Fiction Changing Lives

"There are two novels that can change a bookish fourteen-year old's life: The Lord of the Rings and Atlas Shrugged. One is a childish fantasy that often engenders a lifelong obsession with its unbelievable heroes, leading to an emotionally stunted, socially crippled adulthood, unable to deal with the real world. The other, of course, involves orcs." -- John Rogers on the Kung Fu Monkey Blog (Archive Below)


Source: Kung Fu Monkey Blog
Credits: John Rogers
Dated: 2009-03-19

Thursday, March 19, 2009

Ephemera 2009 (7)

-- Better Off Ted handily fills my entertainment requirements for 22 minutes. Good geek comedy.

-- (Sawyer thinks) >> (Jack reacts). Somebody's being very meta over at Lost. Much to my approval.

-- In just two days, the file-syncing software Dropbox has revolutionized my workflow. Dead easy to use, great interface, solid tutorials and guides. I love it.

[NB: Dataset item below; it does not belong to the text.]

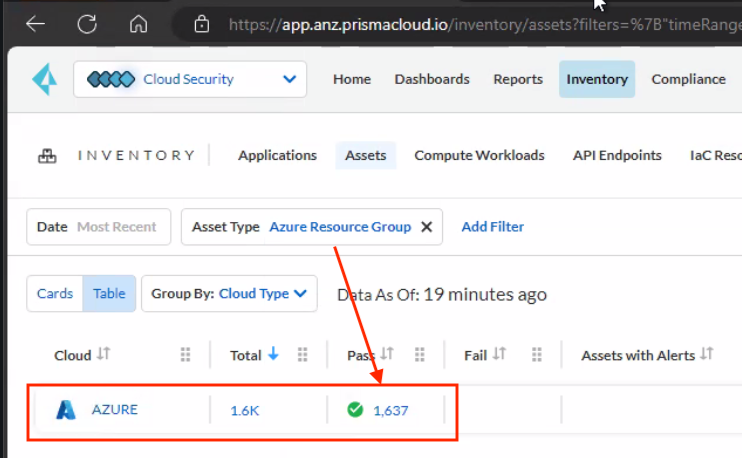Switch to Table view
The image size is (742, 458).
tap(109, 294)
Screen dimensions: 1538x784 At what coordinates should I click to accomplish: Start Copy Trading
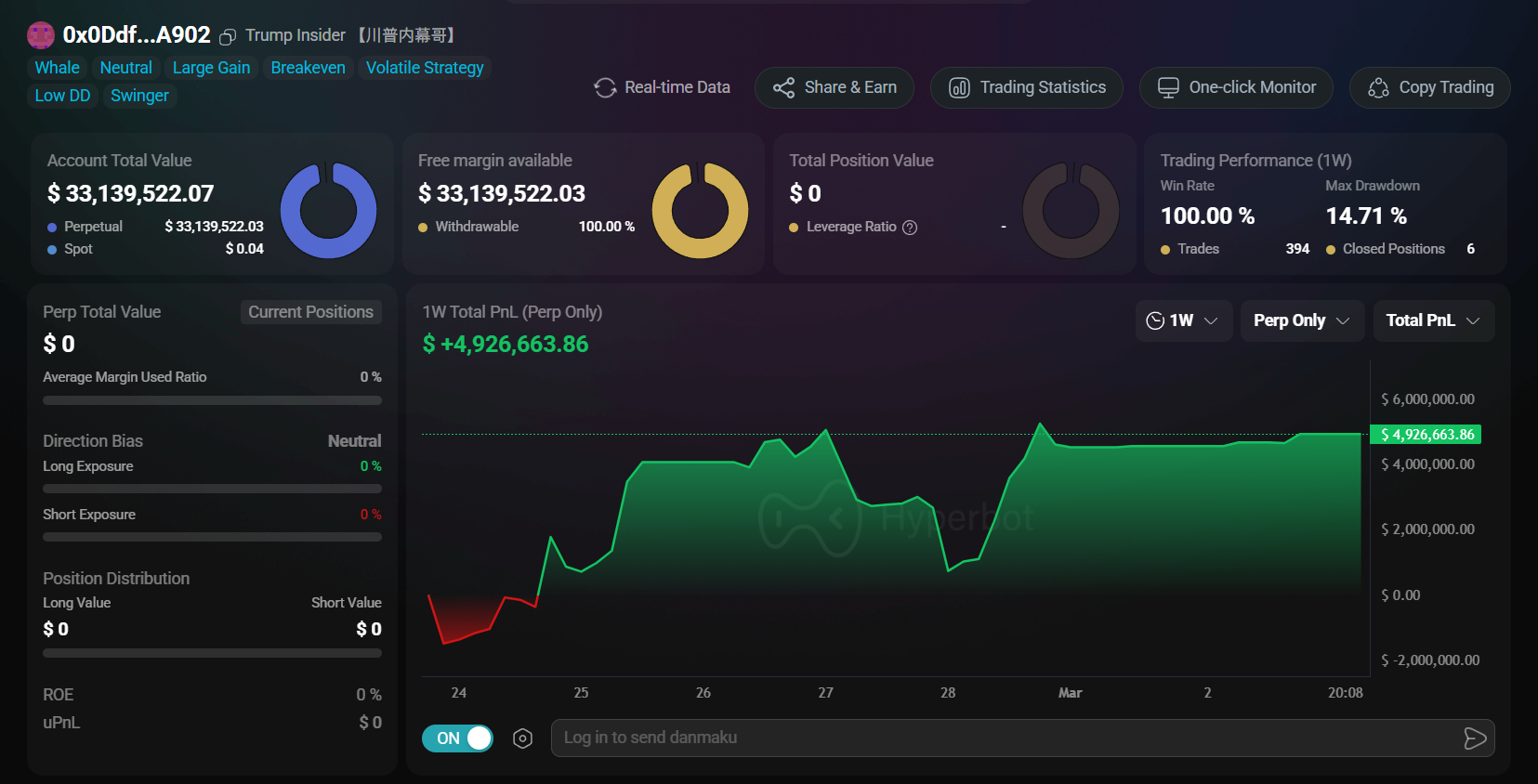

-- For what it's worth, I cannot believe I just used the word "workflow."

-- Despite my unhealthy love of my Kindle, I recently spent lunch in a used bookstore Chris Downey found near work, and bought a couple vintage 1948 hardcover mysteries. Not much on style, but man those bastards could plot.

-- It turns out there IS a maximum number of pages you can type per day. Ow.

-- I rarely do follow-ups on the mini-posts, but I've mentioned the Lovecraftian police procedural The Translated Man (also available on Kindle) before, and it deserves more than that glancing blow. There was a day reading this that I wanted to be able to read faster, because I wanted it in my brain faster. Blind sonar-using forensic maidens! Teen sidekicks practicing forbidden geometries! A skin disease that turns you invisible! Foppish gentlemen detectives dual-wielding pistols! A frank discussion of the shortcomings of adding a third leg to your shuffling undead behemoth! The heroes fight frikkin' science crimes. I WANT TO GO TO THERE.

-- Setting aside my innate fondness for Wil Wheaton, his series of posts about DM-ing a game of Dungeons & Dragons for his son and his friends pleases me to no end. They are, in the end, about a father sitting down at a kitchen table, for hours, teaching and telling stories with his son.

-- The news that there is now a retractable version of the Uniball Vision pen matters to no one ... except those few of us to whom it matters more than our mother's love.

-- There are two novels that can change a bookish fourteen-year old's life: The Lord of the Rings and Atlas Shrugged. One is a childish fantasy that often engenders a lifelong obsession with its unbelievable heroes, leading to an emotionally stunted, socially crippled adulthood, unable to deal with the real world. The other, of course, involves orcs.